(Prompt)
An exact transcription is needed, starting at the line containing "Task: Click the circular" and running through the last line of the records, with every picture left out.

[Screenshot grounding data]
# # # # # # #

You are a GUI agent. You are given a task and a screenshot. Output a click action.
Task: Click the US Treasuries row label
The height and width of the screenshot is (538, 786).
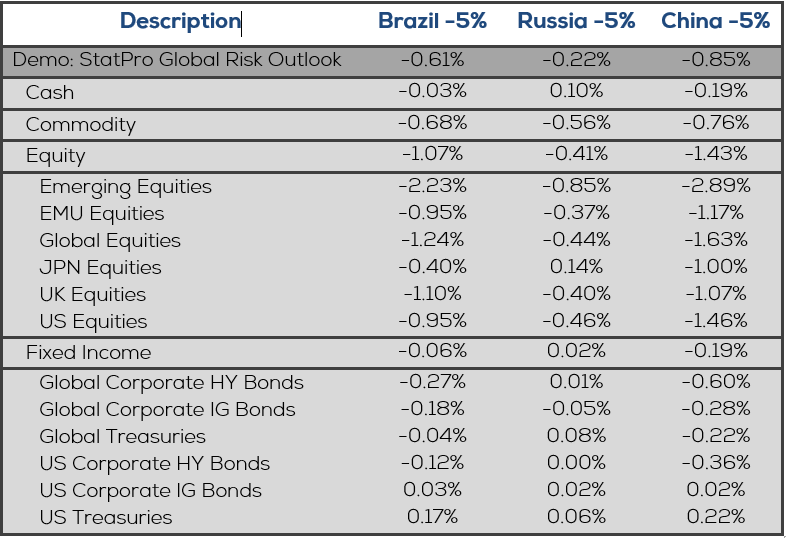click(106, 518)
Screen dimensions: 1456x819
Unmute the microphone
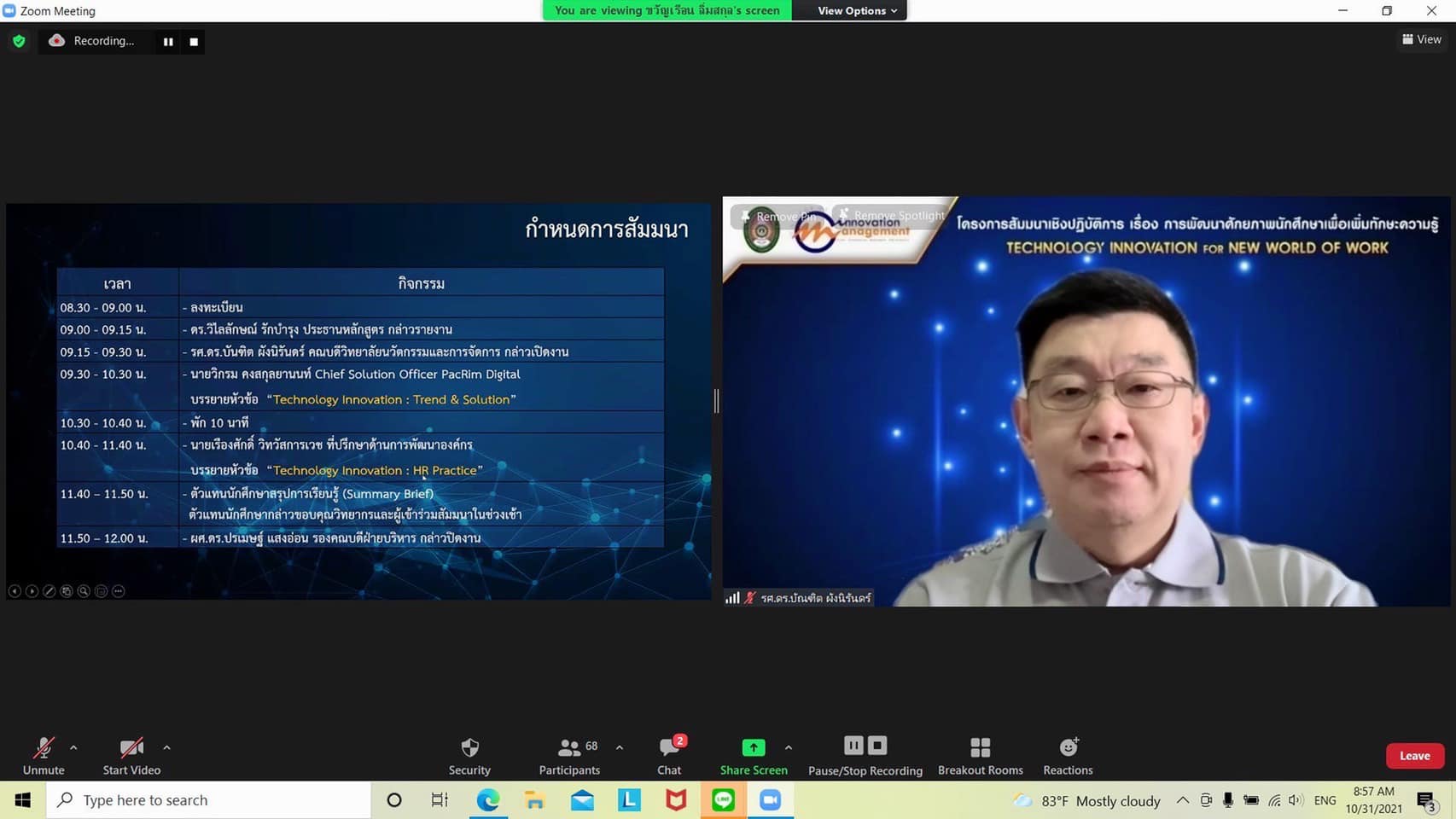pyautogui.click(x=44, y=755)
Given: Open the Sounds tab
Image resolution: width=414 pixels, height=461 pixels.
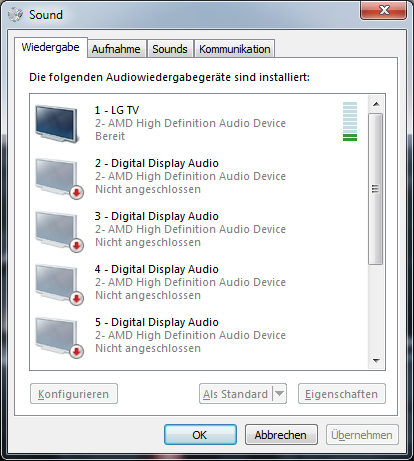Looking at the screenshot, I should [170, 49].

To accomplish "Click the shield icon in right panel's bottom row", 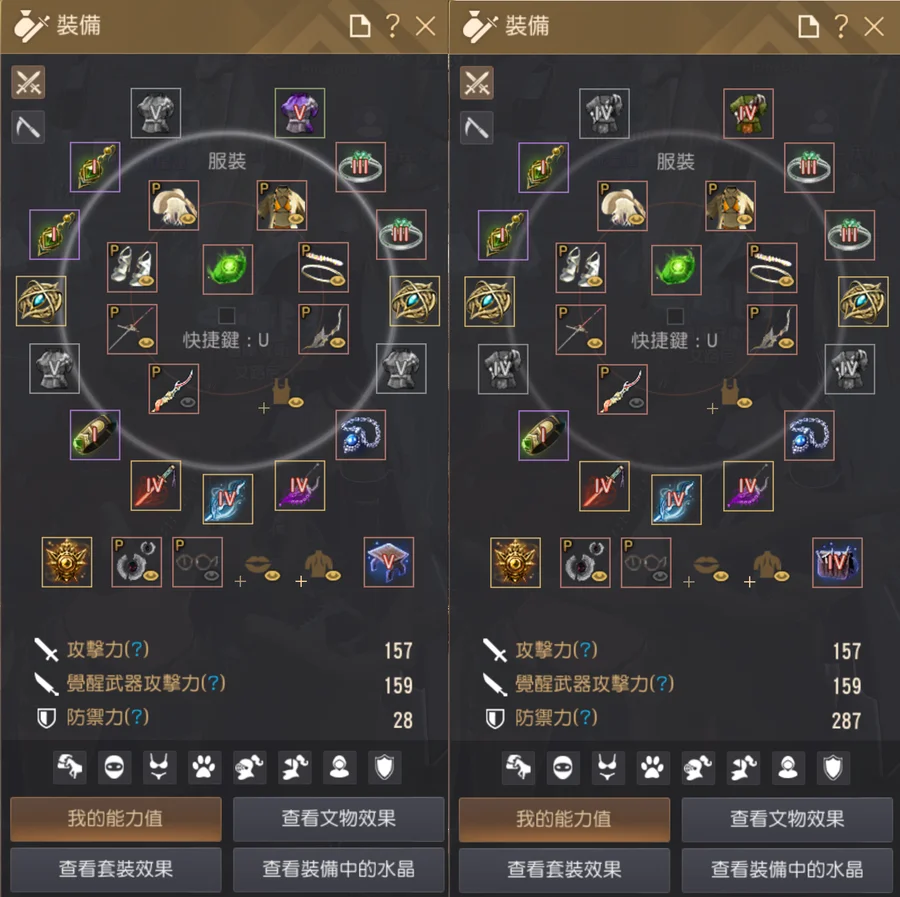I will click(x=832, y=767).
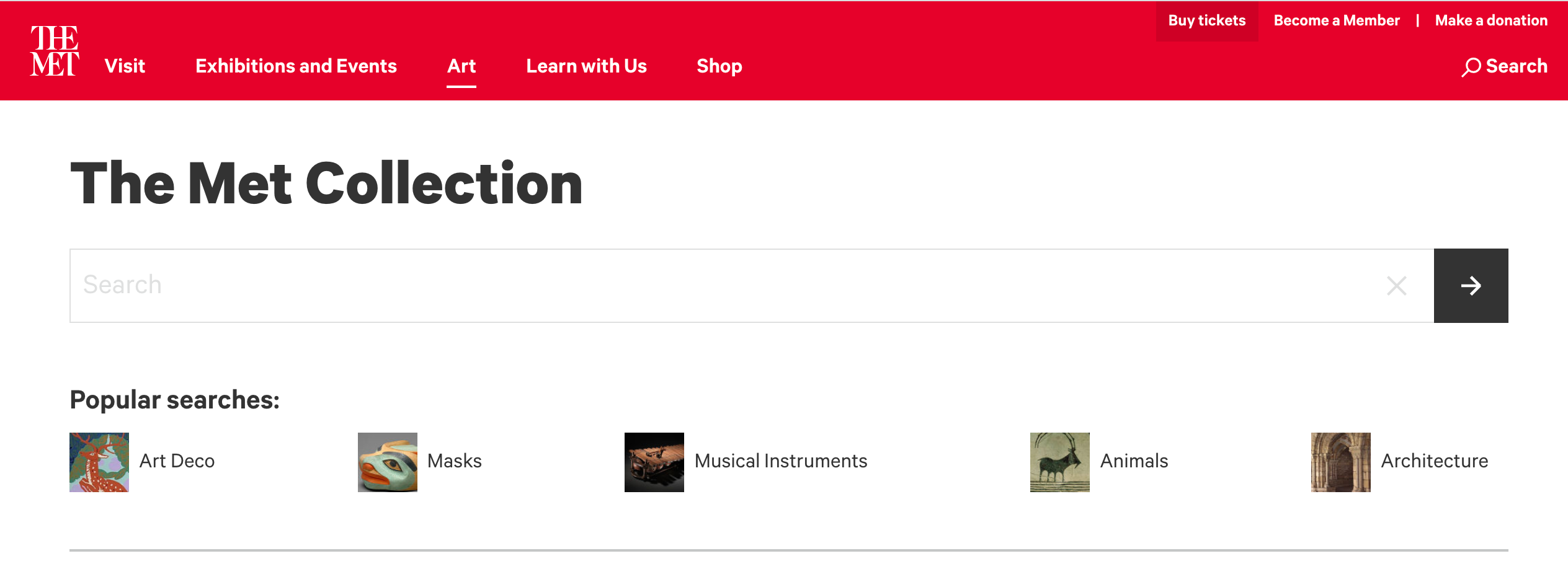Viewport: 1568px width, 569px height.
Task: Click Make a donation link
Action: coord(1491,21)
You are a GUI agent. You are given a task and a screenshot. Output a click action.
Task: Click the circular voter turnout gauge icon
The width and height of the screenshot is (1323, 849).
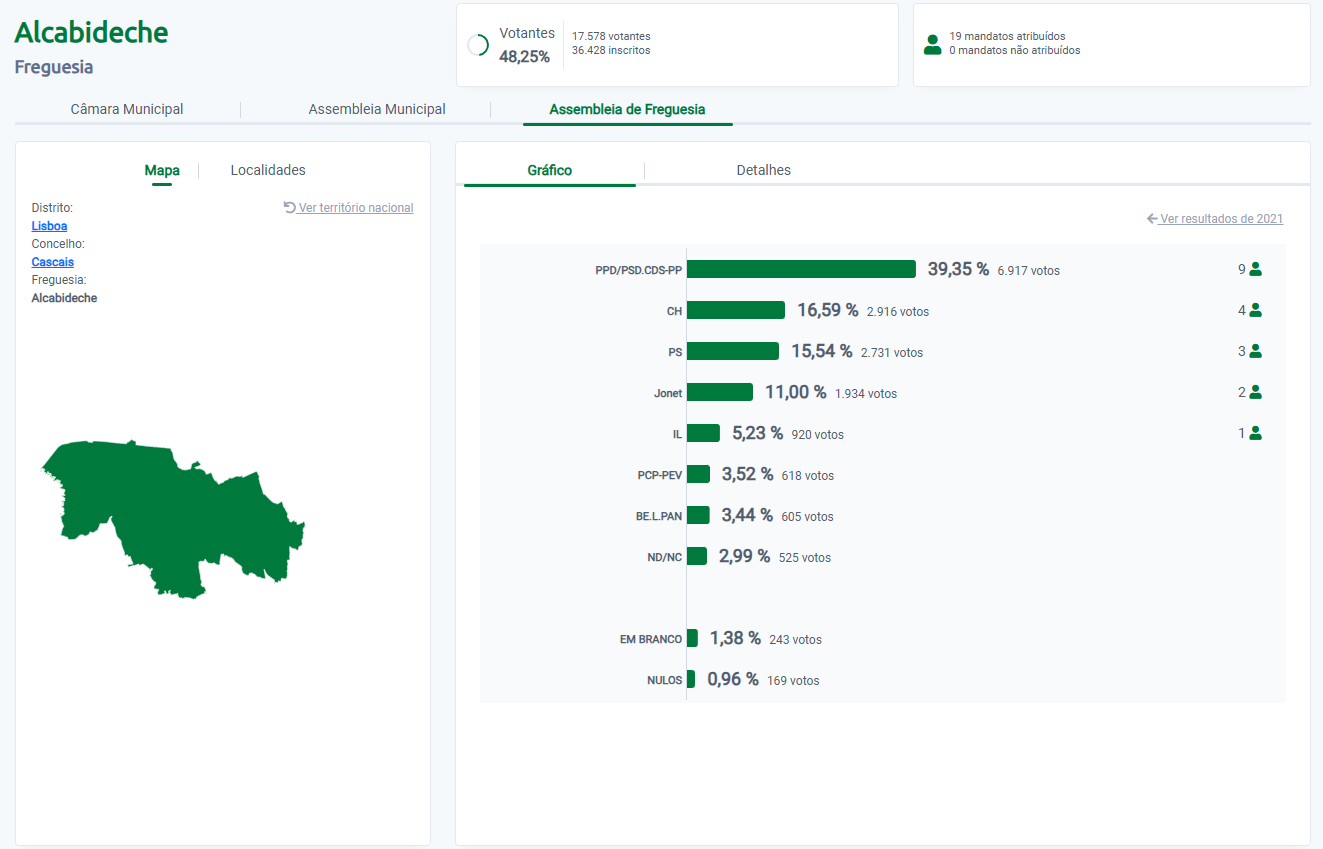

# # # # # # #

(Response)
Task: Click the circular voter turnout gauge icon
The width and height of the screenshot is (1323, 849).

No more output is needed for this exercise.